Holcim transitioned 100% production to a product that adds additional limestone to extend the powder portion of cement, and they are beginning to rollout their “eco planet product,” a natural pozzolan (not fly ash) that extends clinker (and comes with the added benefit of 30% reduction in CO2 emissions).

“Expanding what we have and reducing our footprint at the same time is a double positive for us,” Cleary said.

Paul Phillips, the owner of Ready Made Concrete, said, “I am the little guy in all of this, but it has been a battle for even the big corporations. We are all approaching the cement shortage differently during these challenging times, and it is a learning experience for us, and a way to become a better company. Some companies had to lay people off and we didn’t, and as a small company we were able to show our appreciation to our employees.” But, he added, “It took a catastrophic event to realize we rely on a single source, and now we see how vulnerable we are.”
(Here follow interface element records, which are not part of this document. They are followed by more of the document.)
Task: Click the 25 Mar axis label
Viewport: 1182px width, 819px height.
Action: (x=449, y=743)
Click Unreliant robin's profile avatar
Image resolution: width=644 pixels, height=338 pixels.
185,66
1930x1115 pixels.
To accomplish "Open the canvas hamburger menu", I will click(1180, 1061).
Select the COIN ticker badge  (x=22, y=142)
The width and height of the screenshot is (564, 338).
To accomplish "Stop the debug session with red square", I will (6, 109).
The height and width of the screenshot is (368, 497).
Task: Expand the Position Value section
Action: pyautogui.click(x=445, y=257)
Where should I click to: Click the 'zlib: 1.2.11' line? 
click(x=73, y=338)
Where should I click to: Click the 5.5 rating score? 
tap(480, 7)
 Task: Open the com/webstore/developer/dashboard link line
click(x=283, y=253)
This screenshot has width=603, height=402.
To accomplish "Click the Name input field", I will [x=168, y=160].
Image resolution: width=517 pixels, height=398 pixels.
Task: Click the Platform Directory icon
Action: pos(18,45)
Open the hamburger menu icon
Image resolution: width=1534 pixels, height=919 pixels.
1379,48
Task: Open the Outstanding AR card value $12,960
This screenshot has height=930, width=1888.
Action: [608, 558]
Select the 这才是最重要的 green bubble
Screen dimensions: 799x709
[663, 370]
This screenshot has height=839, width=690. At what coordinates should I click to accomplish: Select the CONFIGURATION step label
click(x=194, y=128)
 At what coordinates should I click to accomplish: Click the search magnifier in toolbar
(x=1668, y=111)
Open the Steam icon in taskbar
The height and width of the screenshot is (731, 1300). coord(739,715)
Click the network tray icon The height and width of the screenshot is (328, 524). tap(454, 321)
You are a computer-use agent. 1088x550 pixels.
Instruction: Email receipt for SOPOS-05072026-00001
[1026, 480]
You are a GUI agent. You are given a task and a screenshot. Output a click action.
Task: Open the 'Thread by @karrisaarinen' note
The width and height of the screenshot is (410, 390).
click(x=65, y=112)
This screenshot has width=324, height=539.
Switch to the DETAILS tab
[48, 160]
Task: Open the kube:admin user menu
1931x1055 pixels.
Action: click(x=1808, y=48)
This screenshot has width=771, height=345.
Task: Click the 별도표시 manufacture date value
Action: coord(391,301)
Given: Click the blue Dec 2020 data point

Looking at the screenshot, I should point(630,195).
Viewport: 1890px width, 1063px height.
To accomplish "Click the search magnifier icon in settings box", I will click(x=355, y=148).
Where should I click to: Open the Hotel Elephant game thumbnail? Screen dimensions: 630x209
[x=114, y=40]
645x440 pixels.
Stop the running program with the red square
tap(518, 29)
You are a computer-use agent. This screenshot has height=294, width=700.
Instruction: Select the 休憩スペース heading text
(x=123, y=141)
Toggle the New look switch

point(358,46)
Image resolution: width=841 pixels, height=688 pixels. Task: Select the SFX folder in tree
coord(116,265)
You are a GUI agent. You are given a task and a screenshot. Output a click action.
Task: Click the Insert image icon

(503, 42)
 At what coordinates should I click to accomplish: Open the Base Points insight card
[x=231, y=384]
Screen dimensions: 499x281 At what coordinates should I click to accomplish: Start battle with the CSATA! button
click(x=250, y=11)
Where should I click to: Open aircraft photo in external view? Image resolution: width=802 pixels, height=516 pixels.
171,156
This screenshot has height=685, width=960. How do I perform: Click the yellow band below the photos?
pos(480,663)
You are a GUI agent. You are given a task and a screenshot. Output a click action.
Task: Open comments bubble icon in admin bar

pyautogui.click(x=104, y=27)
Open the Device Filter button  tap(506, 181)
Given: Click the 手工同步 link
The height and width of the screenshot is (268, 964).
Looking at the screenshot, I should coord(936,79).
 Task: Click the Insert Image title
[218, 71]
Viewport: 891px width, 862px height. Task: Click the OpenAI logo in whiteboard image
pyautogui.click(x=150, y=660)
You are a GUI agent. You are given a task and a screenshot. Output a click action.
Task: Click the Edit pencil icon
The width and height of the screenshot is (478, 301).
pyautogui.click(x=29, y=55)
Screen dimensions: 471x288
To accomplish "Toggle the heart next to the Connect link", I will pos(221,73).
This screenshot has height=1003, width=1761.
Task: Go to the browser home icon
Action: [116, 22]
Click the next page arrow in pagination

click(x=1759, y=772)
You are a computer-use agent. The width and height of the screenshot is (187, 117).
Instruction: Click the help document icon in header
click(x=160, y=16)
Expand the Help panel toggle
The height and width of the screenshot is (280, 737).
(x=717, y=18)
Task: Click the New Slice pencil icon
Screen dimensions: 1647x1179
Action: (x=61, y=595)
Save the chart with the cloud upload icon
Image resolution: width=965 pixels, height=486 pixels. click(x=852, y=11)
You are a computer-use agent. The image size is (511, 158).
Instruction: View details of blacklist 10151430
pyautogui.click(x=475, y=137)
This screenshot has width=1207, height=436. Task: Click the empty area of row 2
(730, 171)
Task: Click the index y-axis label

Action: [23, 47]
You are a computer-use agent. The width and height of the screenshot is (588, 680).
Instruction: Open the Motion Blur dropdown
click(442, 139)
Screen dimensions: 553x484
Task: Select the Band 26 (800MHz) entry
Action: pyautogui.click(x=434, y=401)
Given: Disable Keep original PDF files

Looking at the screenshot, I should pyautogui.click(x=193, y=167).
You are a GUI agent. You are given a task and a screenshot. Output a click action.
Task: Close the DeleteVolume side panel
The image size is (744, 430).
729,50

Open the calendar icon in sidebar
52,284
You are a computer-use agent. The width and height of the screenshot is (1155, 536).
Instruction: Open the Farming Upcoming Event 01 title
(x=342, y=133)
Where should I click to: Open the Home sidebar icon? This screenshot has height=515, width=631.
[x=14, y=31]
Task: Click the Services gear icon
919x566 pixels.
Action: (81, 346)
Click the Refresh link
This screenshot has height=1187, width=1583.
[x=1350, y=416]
Supply chain shortages and disruptions have been framed as part of the disturbance caused by the pandemic, with the federal government hinting that supply chains will go back to normal when COVID goes away, but that has not been the case, and the rebuilding of supply chains is slow going.

Facing an unprecedented demand with already low reserves, limited access to substitute materials, equipment failure and maintenance issues, global supply chain and labor shortages, problems with imports, and Utah’s geographic location in a cement desert, coalesced, not to form a perfect batch of soupy gray concrete, but instead a cement calamity, from which Utah may not emerge until 2023.